**GESELECTEERD FRAGMENT**.
════════════════════

Bij het omvormen van de vervangingsreserve in een herinvesteringsreserve is overwogen of voor situaties van herstructurering de reserve over het stakingsmoment heen zou kunnen worden meegenomen. Omdat het concept van een reserve op de balans van de onderneming, niet werkbaar is in een situatie waarin de gestaakte onderneming niet naadloos overgaat in een nieuwe bedrijfsactiviteit, is gekozen voor een andere oplossing. Die oplossing houdt in dat de belastingclaim niet wordt doorgeschoven in de vorm van een reserve, maar in de vorm van een conserverende aanslag. De regeling is opgenomen in artikel 3.64. Zij maakt het mogelijk de belastingclaim op de stakingswinst door te schuiven naar nieuwe investeringen indien de onderneming is gestaakt als direct gevolg van een aangewezen vorm van overheidsingrijpen. Met het toespitsen van de regeling op bepaalde vormen van overheidsingrijpen is invulling gegeven aan de voorstellen op dit terrein in het rapport van de werkgroep Fiscale opties bij herstructurering op bedrijfsniveau in de land- en tuinbouw. Met de regeling wordt dan ook beoogd knelpunten weg te nemen die noodzakelijke herstructureringen – met name in de land- en tuinbouw – in de weg zouden staan. Een meer algemene toepassing zou de flexibiliteit van het ondernemerschap wellicht verder kunnen vergroten. Mijns inziens verdient het, nog afgezien van de budgettaire consequenties, echter de voorkeur om de ervaringen met de voorgestelde regeling af te wachten.

De leden van de fracties van GPV en RPF vragen wat de reden is dat zogenoemde willekeurige afschrijvingen niet zijn opgenomen in de regeling voor de herinvesteringsreserve.

Om te voorkomen dat willekeurige afschrijving zou worden «doorgeschoven» naar een bedrijfsmiddel dat niet voor willekeurige afschrijving in aanmerking komt – die mogelijkheid zal zich bij de herinvesteringsreserve veel sneller voordoen dan onder de huidige vervangingsreserve – is de herinvesteringsreserve «gecorrigeerd» voor willekeurige afschrijvingen.

════════════════════

Opgeslagen items uit een verzameling:
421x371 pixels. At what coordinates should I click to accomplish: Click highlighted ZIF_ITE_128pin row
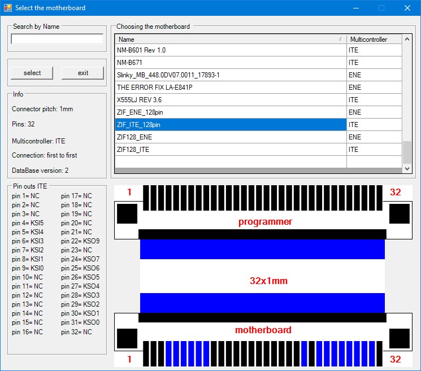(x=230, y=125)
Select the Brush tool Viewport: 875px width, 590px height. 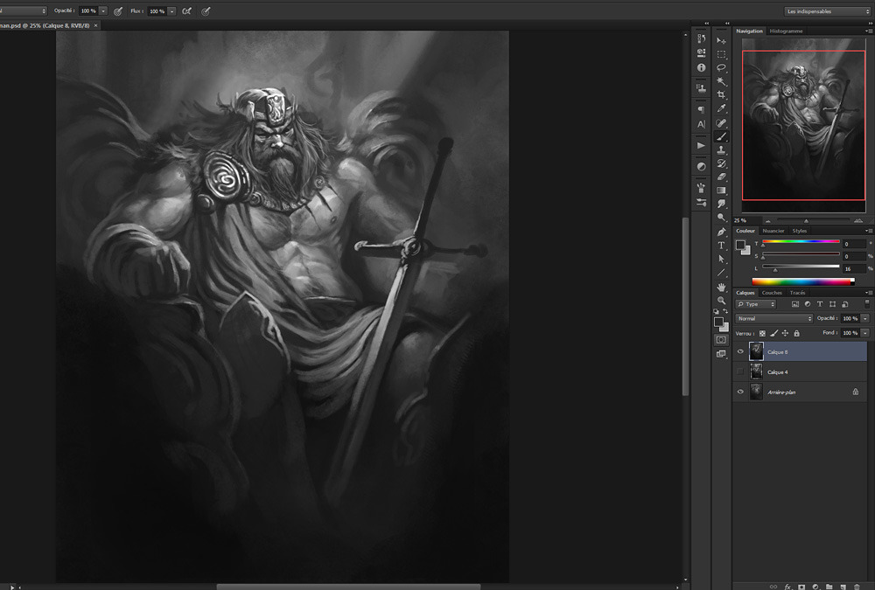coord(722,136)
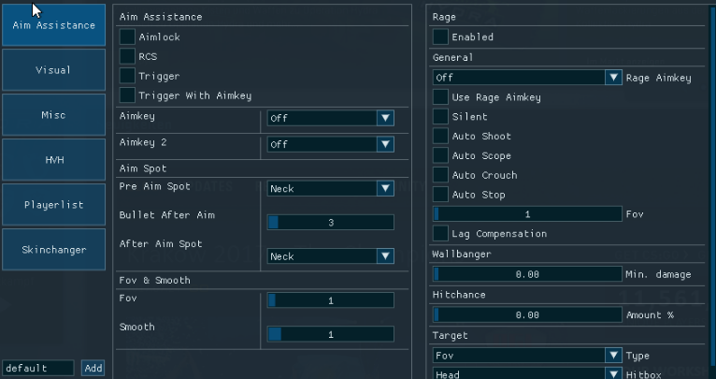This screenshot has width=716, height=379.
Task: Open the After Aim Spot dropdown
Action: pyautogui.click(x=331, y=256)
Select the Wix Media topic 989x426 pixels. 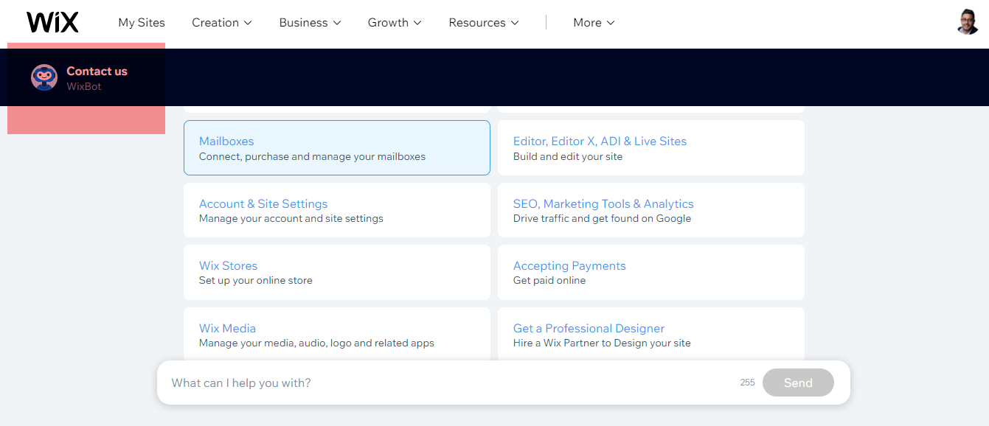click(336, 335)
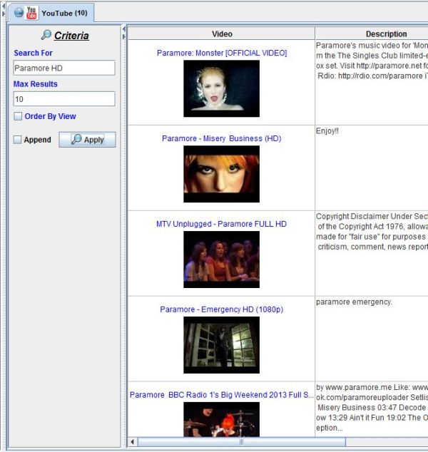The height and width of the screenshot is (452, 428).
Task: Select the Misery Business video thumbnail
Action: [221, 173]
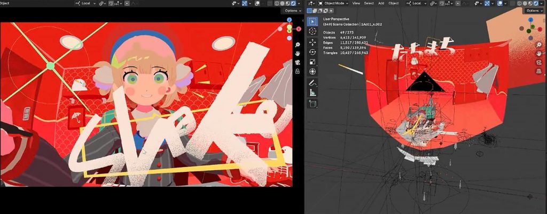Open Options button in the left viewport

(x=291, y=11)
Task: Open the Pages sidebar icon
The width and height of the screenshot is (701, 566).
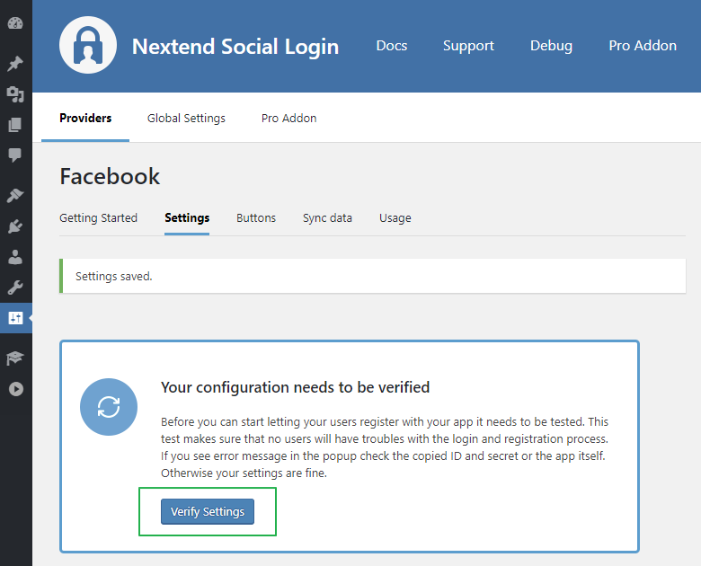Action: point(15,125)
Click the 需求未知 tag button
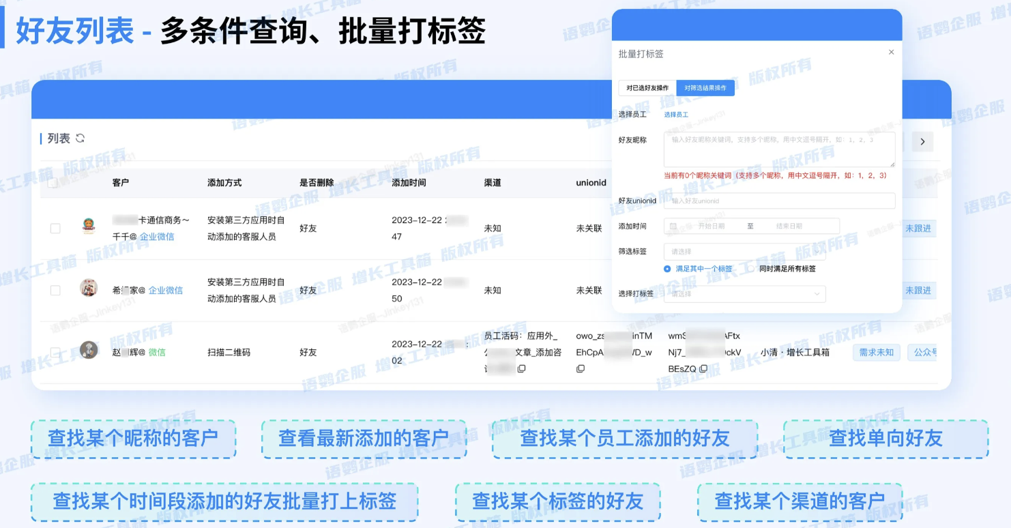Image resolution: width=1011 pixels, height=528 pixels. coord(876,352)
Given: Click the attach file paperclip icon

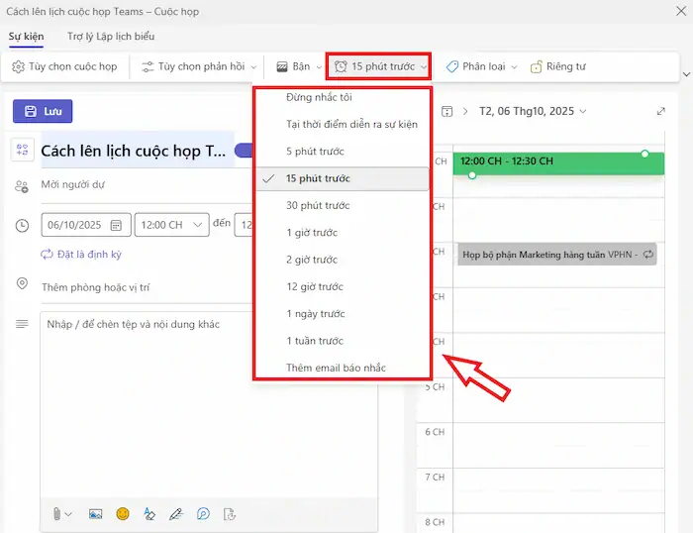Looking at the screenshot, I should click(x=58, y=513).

════════════════════

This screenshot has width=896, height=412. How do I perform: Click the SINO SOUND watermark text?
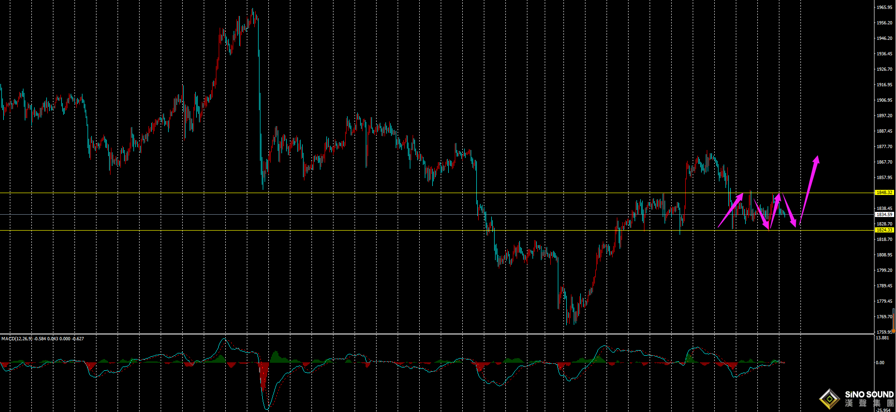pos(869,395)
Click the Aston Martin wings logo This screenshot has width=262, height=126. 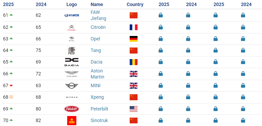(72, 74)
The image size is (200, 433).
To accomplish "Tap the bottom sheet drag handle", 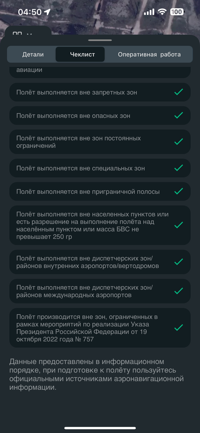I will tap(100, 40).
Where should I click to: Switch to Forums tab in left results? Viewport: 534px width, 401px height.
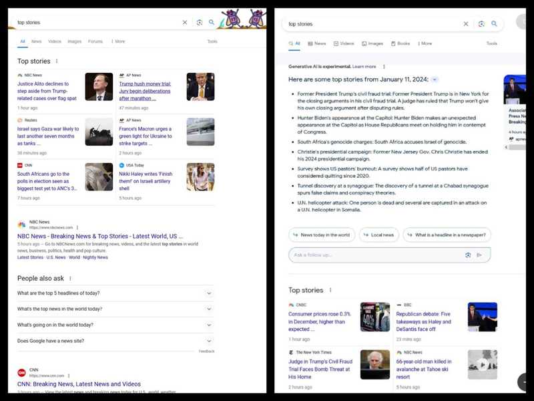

════════════════════

**OPDRACHT**.
Schrijf uit het fragment over de herinvesteringsreserve alles van "De leden van" tot en met "voor willekeurige afschrijvingen." opnieuw op en wissel daarbij "herinvesteringsreserve" in voor "investeringsreserve".

**ANTWOORD**.
De leden van de fracties van GPV en RPF vragen wat de reden is dat zogenoemde willekeurige afschrijvingen niet zijn opgenomen in de regeling voor de investeringsreserve.

Om te voorkomen dat willekeurige afschrijving zou worden «doorgeschoven» naar een bedrijfsmiddel dat niet voor willekeurige afschrijving in aanmerking komt – die mogelijkheid zal zich bij de investeringsreserve veel sneller voordoen dan onder de huidige vervangingsreserve – is de investeringsreserve «gecorrigeerd» voor willekeurige afschrijvingen.